◆ Records to use ◆
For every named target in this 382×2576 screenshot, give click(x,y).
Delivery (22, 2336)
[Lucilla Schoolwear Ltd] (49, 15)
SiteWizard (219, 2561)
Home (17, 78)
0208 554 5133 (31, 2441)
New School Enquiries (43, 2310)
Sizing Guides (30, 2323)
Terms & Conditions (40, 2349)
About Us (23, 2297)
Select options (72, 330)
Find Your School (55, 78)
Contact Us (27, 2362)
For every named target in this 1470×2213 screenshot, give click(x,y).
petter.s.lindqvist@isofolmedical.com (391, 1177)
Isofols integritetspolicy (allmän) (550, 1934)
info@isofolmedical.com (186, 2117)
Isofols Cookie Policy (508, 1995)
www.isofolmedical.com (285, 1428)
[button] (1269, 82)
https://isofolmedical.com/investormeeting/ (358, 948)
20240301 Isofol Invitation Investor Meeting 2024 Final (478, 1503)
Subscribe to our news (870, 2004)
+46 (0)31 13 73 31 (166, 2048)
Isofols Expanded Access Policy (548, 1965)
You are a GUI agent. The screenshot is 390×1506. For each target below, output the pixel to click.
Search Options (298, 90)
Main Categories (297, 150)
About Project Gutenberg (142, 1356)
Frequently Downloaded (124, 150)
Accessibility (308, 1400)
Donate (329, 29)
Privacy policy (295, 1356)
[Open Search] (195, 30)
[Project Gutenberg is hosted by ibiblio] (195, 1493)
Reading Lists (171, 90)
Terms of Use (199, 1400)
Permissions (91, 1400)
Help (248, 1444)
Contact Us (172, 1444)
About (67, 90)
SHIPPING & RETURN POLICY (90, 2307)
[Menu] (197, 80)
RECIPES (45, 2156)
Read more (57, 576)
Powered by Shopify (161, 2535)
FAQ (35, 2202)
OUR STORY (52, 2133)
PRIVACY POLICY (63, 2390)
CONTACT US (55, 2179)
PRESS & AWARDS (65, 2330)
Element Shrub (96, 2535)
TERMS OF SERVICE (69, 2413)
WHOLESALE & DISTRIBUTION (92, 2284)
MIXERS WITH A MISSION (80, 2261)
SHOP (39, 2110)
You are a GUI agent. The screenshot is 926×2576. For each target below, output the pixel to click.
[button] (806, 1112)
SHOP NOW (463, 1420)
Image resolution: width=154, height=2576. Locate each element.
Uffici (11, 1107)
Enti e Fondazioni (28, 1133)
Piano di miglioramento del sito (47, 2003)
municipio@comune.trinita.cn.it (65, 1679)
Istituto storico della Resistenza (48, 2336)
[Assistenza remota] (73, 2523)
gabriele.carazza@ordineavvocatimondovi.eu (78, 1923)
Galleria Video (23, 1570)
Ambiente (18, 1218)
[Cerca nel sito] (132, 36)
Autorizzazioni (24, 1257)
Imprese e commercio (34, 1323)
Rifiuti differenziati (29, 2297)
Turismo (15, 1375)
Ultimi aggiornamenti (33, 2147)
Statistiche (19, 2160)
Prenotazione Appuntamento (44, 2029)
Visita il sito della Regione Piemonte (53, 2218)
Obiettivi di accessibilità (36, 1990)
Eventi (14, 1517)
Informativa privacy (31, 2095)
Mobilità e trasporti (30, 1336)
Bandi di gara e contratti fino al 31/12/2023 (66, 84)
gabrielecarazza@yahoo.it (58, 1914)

◆ Work to complete ◆
Each entry above is to be transcribed without alteration.

◆ Task solution ◆
For every named target in this 382×2576 screenshot, give click(x,y).
Delivery (22, 2336)
[Lucilla Schoolwear Ltd] (49, 15)
SiteWizard (219, 2561)
Home (17, 78)
0208 554 5133 (31, 2441)
New School Enquiries (43, 2310)
Sizing Guides (30, 2323)
Terms & Conditions (40, 2349)
About Us (23, 2297)
Select options (72, 330)
Find Your School (55, 78)
Contact Us (27, 2362)
For every named target in this 1470×2213 screenshot, give click(x,y).
petter.s.lindqvist@isofolmedical.com (391, 1177)
Isofols integritetspolicy (allmän) (550, 1934)
info@isofolmedical.com (186, 2117)
Isofols Cookie Policy (508, 1995)
www.isofolmedical.com (285, 1428)
[button] (1269, 82)
https://isofolmedical.com/investormeeting/ (358, 948)
20240301 Isofol Invitation Investor Meeting 2024 Final (478, 1503)
Subscribe to our news (870, 2004)
+46 (0)31 13 73 31 (166, 2048)
Isofols Expanded Access Policy (548, 1965)
You are a GUI agent. The screenshot is 390×1506. For each target below, output the pixel to click.
Search Options (298, 90)
Main Categories (297, 150)
About Project Gutenberg (142, 1356)
Frequently Downloaded (124, 150)
Accessibility (308, 1400)
Donate (329, 29)
Privacy policy (295, 1356)
[Open Search] (195, 30)
[Project Gutenberg is hosted by ibiblio] (195, 1493)
Reading Lists (171, 90)
Terms of Use (199, 1400)
Permissions (91, 1400)
Help (248, 1444)
Contact Us (172, 1444)
About (67, 90)
SHIPPING & RETURN POLICY (90, 2307)
[Menu] (197, 80)
RECIPES (45, 2156)
Read more (57, 576)
Powered by Shopify (161, 2535)
FAQ (35, 2202)
OUR STORY (52, 2133)
PRIVACY POLICY (63, 2390)
CONTACT US (55, 2179)
PRESS & AWARDS (65, 2330)
Element Shrub (96, 2535)
TERMS OF SERVICE (69, 2413)
WHOLESALE & DISTRIBUTION (92, 2284)
MIXERS WITH A MISSION (80, 2261)
SHOP (39, 2110)
You are a GUI agent. The screenshot is 926×2576. For each target below, output the pixel to click.
[button] (806, 1112)
SHOP NOW (463, 1420)
Image resolution: width=154, height=2576. Locate each element.
Uffici (11, 1107)
Enti e Fondazioni (28, 1133)
Piano di miglioramento del sito (47, 2003)
municipio@comune.trinita.cn.it (65, 1679)
Istituto storico della Resistenza (48, 2336)
[Assistenza remota] (73, 2523)
gabriele.carazza@ordineavvocatimondovi.eu (78, 1923)
Galleria Video (23, 1570)
Ambiente (18, 1218)
[Cerca nel sito] (132, 36)
Autorizzazioni (24, 1257)
Imprese e commercio (34, 1323)
Rifiuti differenziati (29, 2297)
Turismo (15, 1375)
Ultimi aggiornamenti (33, 2147)
Statistiche (19, 2160)
Prenotazione Appuntamento (44, 2029)
Visita il sito della Regione Piemonte (53, 2218)
Obiettivi di accessibilità (36, 1990)
Eventi (14, 1517)
Informativa privacy (31, 2095)
Mobilità e trasporti (30, 1336)
Bandi di gara e contratti fino al 31/12/2023 (66, 84)
gabrielecarazza@yahoo.it (58, 1914)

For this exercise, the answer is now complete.